Supplied information
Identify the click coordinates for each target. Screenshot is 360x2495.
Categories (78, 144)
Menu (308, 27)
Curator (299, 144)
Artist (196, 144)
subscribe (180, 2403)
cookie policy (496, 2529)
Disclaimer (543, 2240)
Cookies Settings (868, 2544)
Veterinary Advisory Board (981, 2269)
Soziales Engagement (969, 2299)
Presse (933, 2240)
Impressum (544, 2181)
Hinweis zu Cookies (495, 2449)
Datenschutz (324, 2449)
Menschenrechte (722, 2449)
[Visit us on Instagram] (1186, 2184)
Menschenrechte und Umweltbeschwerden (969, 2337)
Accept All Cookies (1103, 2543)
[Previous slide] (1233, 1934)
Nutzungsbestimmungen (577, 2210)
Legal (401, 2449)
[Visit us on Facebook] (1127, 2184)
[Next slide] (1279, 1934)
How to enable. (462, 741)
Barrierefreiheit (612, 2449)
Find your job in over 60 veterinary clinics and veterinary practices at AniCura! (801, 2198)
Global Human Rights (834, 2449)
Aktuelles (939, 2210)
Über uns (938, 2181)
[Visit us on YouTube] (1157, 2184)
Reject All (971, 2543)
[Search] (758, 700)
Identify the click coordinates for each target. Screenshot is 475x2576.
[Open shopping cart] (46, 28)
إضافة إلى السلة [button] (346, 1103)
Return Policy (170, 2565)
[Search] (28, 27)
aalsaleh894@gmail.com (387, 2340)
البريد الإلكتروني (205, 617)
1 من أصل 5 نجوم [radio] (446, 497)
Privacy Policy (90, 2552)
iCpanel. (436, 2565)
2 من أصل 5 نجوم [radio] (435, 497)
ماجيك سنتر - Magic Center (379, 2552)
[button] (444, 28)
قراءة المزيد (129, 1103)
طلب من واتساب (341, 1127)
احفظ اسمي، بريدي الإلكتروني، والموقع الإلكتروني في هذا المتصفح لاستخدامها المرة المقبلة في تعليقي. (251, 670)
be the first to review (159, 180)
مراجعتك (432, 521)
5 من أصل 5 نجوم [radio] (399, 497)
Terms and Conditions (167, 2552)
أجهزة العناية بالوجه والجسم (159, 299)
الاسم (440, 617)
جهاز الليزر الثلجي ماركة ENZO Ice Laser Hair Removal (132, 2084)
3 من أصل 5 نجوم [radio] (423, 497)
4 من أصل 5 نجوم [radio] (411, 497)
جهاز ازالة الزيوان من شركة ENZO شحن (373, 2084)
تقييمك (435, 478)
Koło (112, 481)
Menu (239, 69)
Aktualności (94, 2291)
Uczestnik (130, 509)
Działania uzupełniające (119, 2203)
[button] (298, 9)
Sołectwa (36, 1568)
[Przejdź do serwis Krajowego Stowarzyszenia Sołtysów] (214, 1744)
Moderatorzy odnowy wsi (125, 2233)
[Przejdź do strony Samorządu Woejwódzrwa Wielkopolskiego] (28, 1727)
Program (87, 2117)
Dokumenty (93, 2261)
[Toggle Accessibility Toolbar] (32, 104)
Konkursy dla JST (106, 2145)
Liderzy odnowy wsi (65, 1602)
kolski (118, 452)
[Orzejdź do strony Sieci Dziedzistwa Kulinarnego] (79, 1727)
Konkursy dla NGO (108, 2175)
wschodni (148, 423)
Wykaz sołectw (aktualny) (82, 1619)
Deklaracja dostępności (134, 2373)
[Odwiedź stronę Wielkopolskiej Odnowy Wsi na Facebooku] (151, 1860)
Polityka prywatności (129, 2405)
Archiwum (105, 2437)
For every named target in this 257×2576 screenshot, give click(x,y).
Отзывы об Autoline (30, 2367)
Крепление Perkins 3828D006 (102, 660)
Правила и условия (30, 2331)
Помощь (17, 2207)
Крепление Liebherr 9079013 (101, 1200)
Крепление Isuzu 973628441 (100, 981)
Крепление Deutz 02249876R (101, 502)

What the task requires
For the material above, reproduce exactly the lines from the line with "Categories (78, 144)" to the line with "Aktualności (94, 2291)", inclusive, and exclude all others.

Answer
Categories (78, 144)
Menu (308, 27)
Curator (299, 144)
Artist (196, 144)
subscribe (180, 2403)
cookie policy (496, 2529)
Disclaimer (543, 2240)
Cookies Settings (868, 2544)
Veterinary Advisory Board (981, 2269)
Soziales Engagement (969, 2299)
Presse (933, 2240)
Impressum (544, 2181)
Hinweis zu Cookies (495, 2449)
Datenschutz (324, 2449)
Menschenrechte (722, 2449)
[Visit us on Instagram] (1186, 2184)
Menschenrechte und Umweltbeschwerden (969, 2337)
Accept All Cookies (1103, 2543)
[Previous slide] (1233, 1934)
Nutzungsbestimmungen (577, 2210)
Legal (401, 2449)
[Visit us on Facebook] (1127, 2184)
[Next slide] (1279, 1934)
How to enable. (462, 741)
Barrierefreiheit (612, 2449)
Find your job in over 60 veterinary clinics and veterinary practices at AniCura! (801, 2198)
Global Human Rights (834, 2449)
Aktuelles (939, 2210)
Über uns (938, 2181)
[Visit us on YouTube] (1157, 2184)
Reject All (971, 2543)
[Search] (758, 700)
Identify the click coordinates for each target. Screenshot is 475x2576.
[Open shopping cart] (46, 28)
إضافة إلى السلة [button] (346, 1103)
Return Policy (170, 2565)
[Search] (28, 27)
aalsaleh894@gmail.com (387, 2340)
البريد الإلكتروني (205, 617)
1 من أصل 5 نجوم [radio] (446, 497)
Privacy Policy (90, 2552)
iCpanel. (436, 2565)
2 من أصل 5 نجوم [radio] (435, 497)
ماجيك سنتر - Magic Center (379, 2552)
[button] (444, 28)
قراءة المزيد (129, 1103)
طلب من واتساب (341, 1127)
احفظ اسمي، بريدي الإلكتروني، والموقع الإلكتروني في هذا المتصفح لاستخدامها المرة المقبلة في تعليقي. (251, 670)
be the first to review (159, 180)
مراجعتك (432, 521)
5 من أصل 5 نجوم [radio] (399, 497)
Terms and Conditions (167, 2552)
أجهزة العناية بالوجه والجسم (159, 299)
الاسم (440, 617)
جهاز الليزر الثلجي ماركة ENZO Ice Laser Hair Removal (132, 2084)
3 من أصل 5 نجوم [radio] (423, 497)
4 من أصل 5 نجوم [radio] (411, 497)
جهاز ازالة الزيوان من شركة ENZO شحن (373, 2084)
تقييمك (435, 478)
Koło (112, 481)
Menu (239, 69)
Aktualności (94, 2291)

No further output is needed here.